▸ Action item: Each line below should be reproduced without any alteration.

══════════════════════════════

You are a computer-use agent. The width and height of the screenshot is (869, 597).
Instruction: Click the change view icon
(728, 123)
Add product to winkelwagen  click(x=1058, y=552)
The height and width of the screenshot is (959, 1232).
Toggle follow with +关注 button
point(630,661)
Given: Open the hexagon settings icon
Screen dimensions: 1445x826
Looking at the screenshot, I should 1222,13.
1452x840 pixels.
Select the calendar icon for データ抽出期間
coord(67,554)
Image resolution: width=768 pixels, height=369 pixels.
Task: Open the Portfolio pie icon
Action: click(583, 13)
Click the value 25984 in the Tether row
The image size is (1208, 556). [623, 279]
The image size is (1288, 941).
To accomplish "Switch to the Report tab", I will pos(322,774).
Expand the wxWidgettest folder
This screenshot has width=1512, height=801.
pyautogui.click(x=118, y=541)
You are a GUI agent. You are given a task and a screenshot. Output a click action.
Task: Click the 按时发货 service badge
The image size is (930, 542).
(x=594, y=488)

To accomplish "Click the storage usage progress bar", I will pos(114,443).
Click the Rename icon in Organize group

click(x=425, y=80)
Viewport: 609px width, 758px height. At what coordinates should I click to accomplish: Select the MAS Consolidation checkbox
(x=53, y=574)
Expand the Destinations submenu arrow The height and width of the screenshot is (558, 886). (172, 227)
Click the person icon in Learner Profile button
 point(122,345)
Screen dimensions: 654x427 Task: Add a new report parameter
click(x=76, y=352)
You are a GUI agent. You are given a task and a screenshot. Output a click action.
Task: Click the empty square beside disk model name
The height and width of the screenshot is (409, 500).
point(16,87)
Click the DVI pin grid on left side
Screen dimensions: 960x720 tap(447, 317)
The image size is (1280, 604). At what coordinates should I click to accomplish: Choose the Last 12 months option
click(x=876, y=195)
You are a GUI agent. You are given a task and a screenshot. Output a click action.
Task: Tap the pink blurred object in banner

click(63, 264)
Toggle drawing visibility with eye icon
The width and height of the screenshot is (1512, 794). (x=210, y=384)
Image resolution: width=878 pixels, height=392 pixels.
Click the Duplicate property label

══════════════════════════════

▸ Your response:
You are a computer-use agent. The width and height of the screenshot is (869, 597).
Instruction: Click the change view icon
(728, 123)
Add product to winkelwagen  click(x=1058, y=552)
The height and width of the screenshot is (959, 1232).
Toggle follow with +关注 button
point(630,661)
Given: Open the hexagon settings icon
Screen dimensions: 1445x826
Looking at the screenshot, I should 1222,13.
1452x840 pixels.
Select the calendar icon for データ抽出期間
coord(67,554)
Image resolution: width=768 pixels, height=369 pixels.
Task: Open the Portfolio pie icon
Action: click(583, 13)
Click the value 25984 in the Tether row
The image size is (1208, 556). [623, 279]
The image size is (1288, 941).
To accomplish "Switch to the Report tab", I will pos(322,774).
Expand the wxWidgettest folder
This screenshot has width=1512, height=801.
pyautogui.click(x=118, y=541)
You are a GUI agent. You are given a task and a screenshot. Output a click action.
Task: Click the 按时发货 service badge
The image size is (930, 542).
(x=594, y=488)

To accomplish "Click the storage usage progress bar", I will pos(114,443).
Click the Rename icon in Organize group

click(x=425, y=80)
Viewport: 609px width, 758px height. At what coordinates should I click to accomplish: Select the MAS Consolidation checkbox
(x=53, y=574)
Expand the Destinations submenu arrow The height and width of the screenshot is (558, 886). (172, 227)
Click the person icon in Learner Profile button
 point(122,345)
Screen dimensions: 654x427 Task: Add a new report parameter
click(x=76, y=352)
You are a GUI agent. You are given a task and a screenshot. Output a click action.
Task: Click the empty square beside disk model name
The height and width of the screenshot is (409, 500).
point(16,87)
Click the DVI pin grid on left side
Screen dimensions: 960x720 tap(447, 317)
The image size is (1280, 604). At what coordinates should I click to accomplish: Choose the Last 12 months option
click(x=876, y=195)
You are a GUI agent. You are given a task and a screenshot. Output a click action.
Task: Tap the pink blurred object in banner

click(63, 264)
Toggle drawing visibility with eye icon
The width and height of the screenshot is (1512, 794). (x=210, y=384)
Image resolution: width=878 pixels, height=392 pixels.
Click the Duplicate property label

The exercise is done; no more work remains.